Assignment:
Copy the root words text below word for word, from start to finish.

Study text:
================================

We did end up doing a project (probably to kill time after the May exams). Mine was a survey of every shop on the high street and its wheelchair-accessibility.

Summary: As far as I remember, there was no learning through play. Teachers explained things, told us off, and made us learn. Was that basically the same everywhere?

How I Teach Root Words

I don’t know whether what follows is something that is already widely practised. My impression is that many of us teach form rather than content when it comes to root words. For example, we explain the idea of words consisting of prefixes and suffixes and we show the verb forms of nouns (and so on). I think that’s useful, but I also think we should teach root word content. I’m going to try to explain succinctly how I teach root words and what I hope to achieve by doing it. I have no evidence to support any of this, unfortunately, other than anecdotally.

How I Teach Root Words

I set aside around 30 minutes per week (luckily I had an hour dedicated to literacy) to:

  1. Test the class on 20 root words which they had been using Quizlet to memorise that week (in silence on scrap paper or in the back of their books)

================================

[Collection entries]
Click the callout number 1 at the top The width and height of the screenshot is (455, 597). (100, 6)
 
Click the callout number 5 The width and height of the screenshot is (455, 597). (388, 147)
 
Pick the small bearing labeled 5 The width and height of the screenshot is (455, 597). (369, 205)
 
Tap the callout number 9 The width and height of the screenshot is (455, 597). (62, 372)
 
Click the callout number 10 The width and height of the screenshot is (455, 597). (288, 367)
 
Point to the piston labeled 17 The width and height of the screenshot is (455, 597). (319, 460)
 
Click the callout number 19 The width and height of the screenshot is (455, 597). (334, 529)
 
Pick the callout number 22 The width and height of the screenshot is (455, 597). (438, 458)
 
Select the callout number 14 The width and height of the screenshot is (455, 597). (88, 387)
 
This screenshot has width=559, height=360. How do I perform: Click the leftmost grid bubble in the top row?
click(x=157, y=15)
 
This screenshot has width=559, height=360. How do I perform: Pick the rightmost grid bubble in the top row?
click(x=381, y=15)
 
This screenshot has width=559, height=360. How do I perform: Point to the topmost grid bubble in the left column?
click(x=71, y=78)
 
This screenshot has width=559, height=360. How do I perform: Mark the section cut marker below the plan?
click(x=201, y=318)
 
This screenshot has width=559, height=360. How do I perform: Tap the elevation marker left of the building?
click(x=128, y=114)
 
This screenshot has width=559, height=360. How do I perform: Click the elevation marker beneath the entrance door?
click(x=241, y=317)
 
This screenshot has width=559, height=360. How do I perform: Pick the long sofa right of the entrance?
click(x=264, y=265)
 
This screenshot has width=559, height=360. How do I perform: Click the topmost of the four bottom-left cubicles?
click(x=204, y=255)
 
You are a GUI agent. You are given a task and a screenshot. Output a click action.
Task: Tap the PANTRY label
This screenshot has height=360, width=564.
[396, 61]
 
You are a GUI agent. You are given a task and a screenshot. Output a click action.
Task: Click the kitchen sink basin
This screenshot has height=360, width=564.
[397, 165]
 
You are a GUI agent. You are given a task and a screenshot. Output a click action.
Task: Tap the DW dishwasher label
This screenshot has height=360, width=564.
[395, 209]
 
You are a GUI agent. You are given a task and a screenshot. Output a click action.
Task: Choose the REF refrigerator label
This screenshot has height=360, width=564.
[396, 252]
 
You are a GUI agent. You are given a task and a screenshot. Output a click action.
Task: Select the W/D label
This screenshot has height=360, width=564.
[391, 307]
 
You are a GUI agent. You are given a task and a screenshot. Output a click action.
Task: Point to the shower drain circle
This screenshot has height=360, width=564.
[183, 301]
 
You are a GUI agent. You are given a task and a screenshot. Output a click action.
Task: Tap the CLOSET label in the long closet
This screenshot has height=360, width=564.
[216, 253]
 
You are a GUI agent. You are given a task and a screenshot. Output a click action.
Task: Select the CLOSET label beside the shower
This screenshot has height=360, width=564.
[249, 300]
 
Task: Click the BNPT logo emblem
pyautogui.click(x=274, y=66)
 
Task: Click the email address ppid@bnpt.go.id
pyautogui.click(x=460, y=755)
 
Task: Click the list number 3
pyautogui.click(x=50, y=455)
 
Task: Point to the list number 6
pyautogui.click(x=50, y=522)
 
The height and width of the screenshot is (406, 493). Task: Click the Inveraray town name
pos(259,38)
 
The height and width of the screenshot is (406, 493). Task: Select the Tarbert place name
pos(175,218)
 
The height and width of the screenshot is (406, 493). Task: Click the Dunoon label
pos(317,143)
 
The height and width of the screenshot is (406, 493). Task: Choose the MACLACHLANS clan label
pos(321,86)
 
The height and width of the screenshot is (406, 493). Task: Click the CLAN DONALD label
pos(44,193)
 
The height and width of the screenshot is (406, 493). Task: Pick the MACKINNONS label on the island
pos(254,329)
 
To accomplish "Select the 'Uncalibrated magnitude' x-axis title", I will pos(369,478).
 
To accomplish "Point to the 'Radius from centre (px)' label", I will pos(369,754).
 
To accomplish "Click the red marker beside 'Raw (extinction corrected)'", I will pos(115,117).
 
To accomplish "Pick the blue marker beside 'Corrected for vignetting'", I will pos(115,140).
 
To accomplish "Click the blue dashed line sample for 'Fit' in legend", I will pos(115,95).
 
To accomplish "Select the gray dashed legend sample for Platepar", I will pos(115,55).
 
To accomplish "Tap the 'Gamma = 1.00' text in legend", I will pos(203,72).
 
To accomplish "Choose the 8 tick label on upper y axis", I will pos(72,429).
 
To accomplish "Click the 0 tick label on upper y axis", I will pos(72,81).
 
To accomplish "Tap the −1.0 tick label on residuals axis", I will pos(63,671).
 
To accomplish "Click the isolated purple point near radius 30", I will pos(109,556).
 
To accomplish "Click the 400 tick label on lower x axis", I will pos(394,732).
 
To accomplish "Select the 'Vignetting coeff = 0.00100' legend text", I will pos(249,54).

================================

Exercise answer:
We did end up doing a project (probably to kill time after the May exams). Mine was a survey of every shop on the high street and its wheelchair-accessibility.

Summary: As far as I remember, there was no learning through play. Teachers explained things, told us off, and made us learn. Was that basically the same everywhere?

How I Teach Root Words

I don’t know whether what follows is something that is already widely practised. My impression is that many of us teach form rather than content when it comes to root words. For example, we explain the idea of words consisting of prefixes and suffixes and we show the verb forms of nouns (and so on). I think that’s useful, but I also think we should teach root word content. I’m going to try to explain succinctly how I teach root words and what I hope to achieve by doing it. I have no evidence to support any of this, unfortunately, other than anecdotally.

How I Teach Root Words

I set aside around 30 minutes per week (luckily I had an hour dedicated to literacy) to:

  1. Test the class on 20 root words which they had been using Quizlet to memorise that week (in silence on scrap paper or in the back of their books)